A origem deste universo
Uma vez que o crescimento da Covilhã e o desenvolvimento da própria cidade-fábrica são simultâneos, torna-se difícil apontar uma data certa para o aparecimento da indústria nesta região. Diversos historiadores referem, no entanto, os primeiros tempos da monarquia como o período mais provável, sendo que as próprias condições geográficas propiciaram todo o seu desenvolvimento.
- A Covilhã, situada na Beira Baixa, é circundada por duas ribeiras - Carpinteira e Goldra - que desde sempre forneceram água adaptável ao tratamento das lãs e que, mais tarde, auxiliaram os inventos hidráulicos da indústria. A criação de gado lanígero na Serra da Estrela foi também um factor essencial (diz-se que Viriato foi pastor nos montes Hermínios).
- 1186: O Foral concedido por D. Sancho I à vila da Covilhã demonstrava já a importância económica da região. Com o intuito de povoar e fixar populações na região, foram concedidos inúmeros privilégios aos seus habitantes. A indústria dos lanifícios era então, como o foi até muito tarde, uma indústria caseira, encontrando-se por toda a parte onde se criasse o gado lanígero. Era adágio conhecido que se todos os “filhos de Adão pecaram, todos os da Covilhã cardaram.” À semelhança dos trapeiros e dos senhores dos engenhos de tinturaria, também os tecelões e mercadores exerciam a indústria. Compravam as lãs que manufacturavam por conta própria no seu tear doméstico ou oficina, seguindo-se as restantes transformações em oficinas alheias. O tecido era posteriormente entregue por grosso ao mercador ou vendido a retalho nas feiras do reino.
- 1573: D. Sebastião funda, no lado Norte da Ribeira da Carpinteira, a Fábrica D’El Rei. A primeira empresa têxtil da Covilhã foi considerada a melhor do país. Nela se fabricaram os primeiros padrões destinados a outras fábricas do reino, como as de Portalegre e Estremoz.

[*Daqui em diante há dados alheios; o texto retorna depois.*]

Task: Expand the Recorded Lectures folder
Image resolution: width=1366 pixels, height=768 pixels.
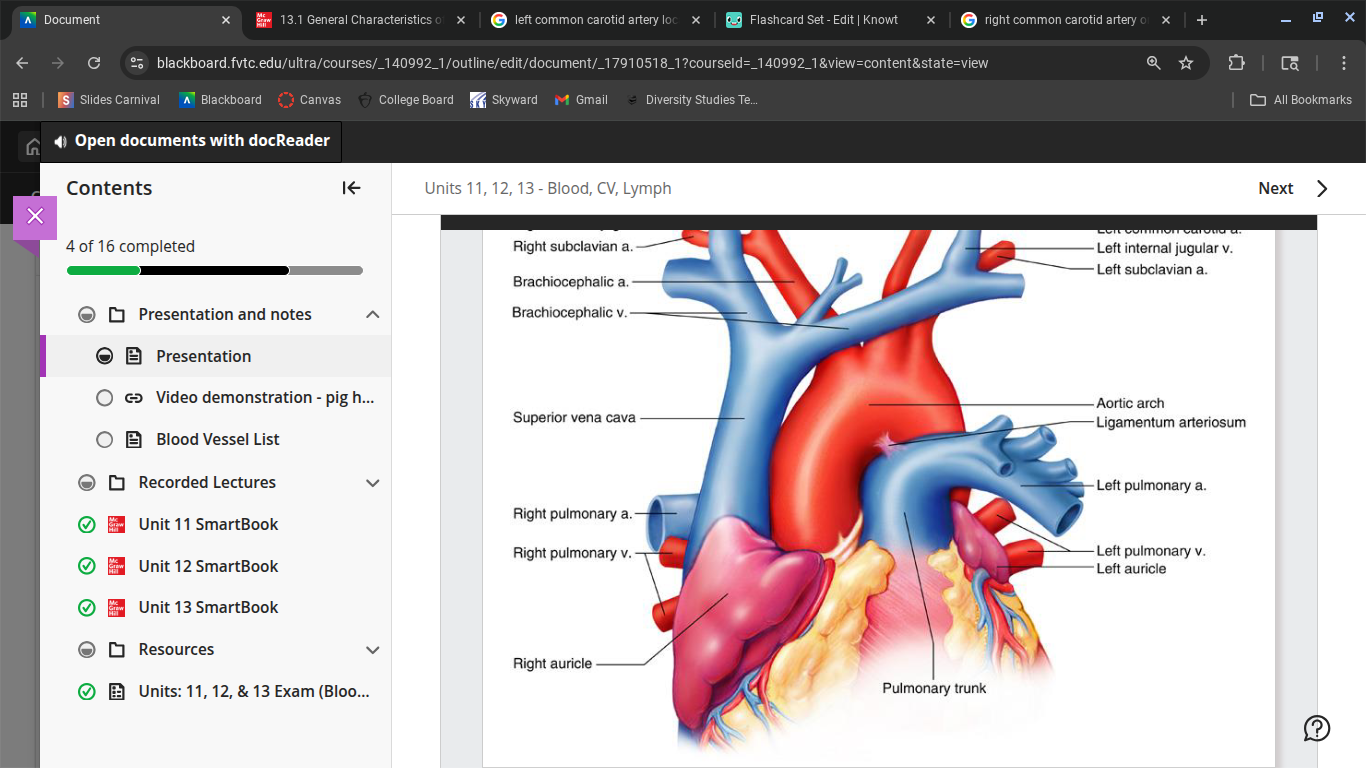Action: tap(373, 483)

- 1703: A 27 de Dezembro a prosperidade do sector seria contrariada pela assinatura do Tratado de Methuen. A proibição da entrada de tecidos estrangeiros em Portugal foi abolida e as encomendas do sector fortemente diminuídas. Ainda assim, a indústria continuou a desenvolver um papel social e educativo importante, uma vez que se criaram inúmeras escolas de fiação nas freguesias limítrofes da Covilhã e do Fundão - Alpedrinha, Castelo Novo, Donas, Penamacor ou Souto da Casa. Muitos aprendizes eram crianças órfãs ou abandonadas, entre os 8 e os 12 anos, que entravam para a Real-Fábrica de Panos em regime de internato por um período de cinco anos, sendo posteriormente contratadas.

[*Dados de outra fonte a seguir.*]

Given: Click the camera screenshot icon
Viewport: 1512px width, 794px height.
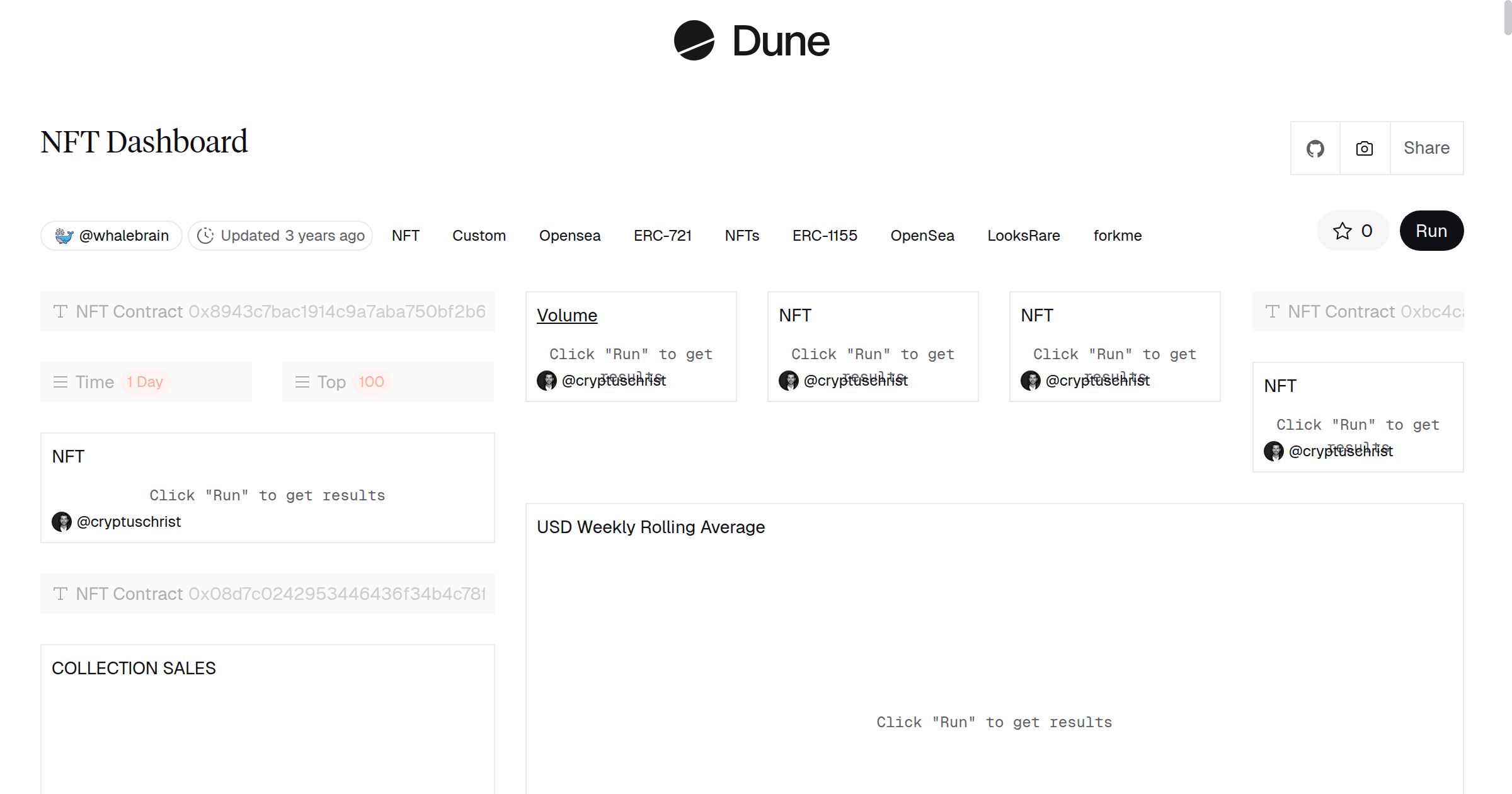Looking at the screenshot, I should 1364,148.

- 1870: A Covilhã é elevada a cidade e passa a ser identificada com o pomposo nome de “Manchester portuguesa”. Já no século XX, ao contrário do que seria de esperar, a II Guerra Mundial correspondeu a uma fase de grande prosperidade do sector. A corrida ao armamento e a procura de fardas militares fizeram com que a região, rica em volfrâmio, lã e fazendas, entrasse numa fase de maior prosperidade.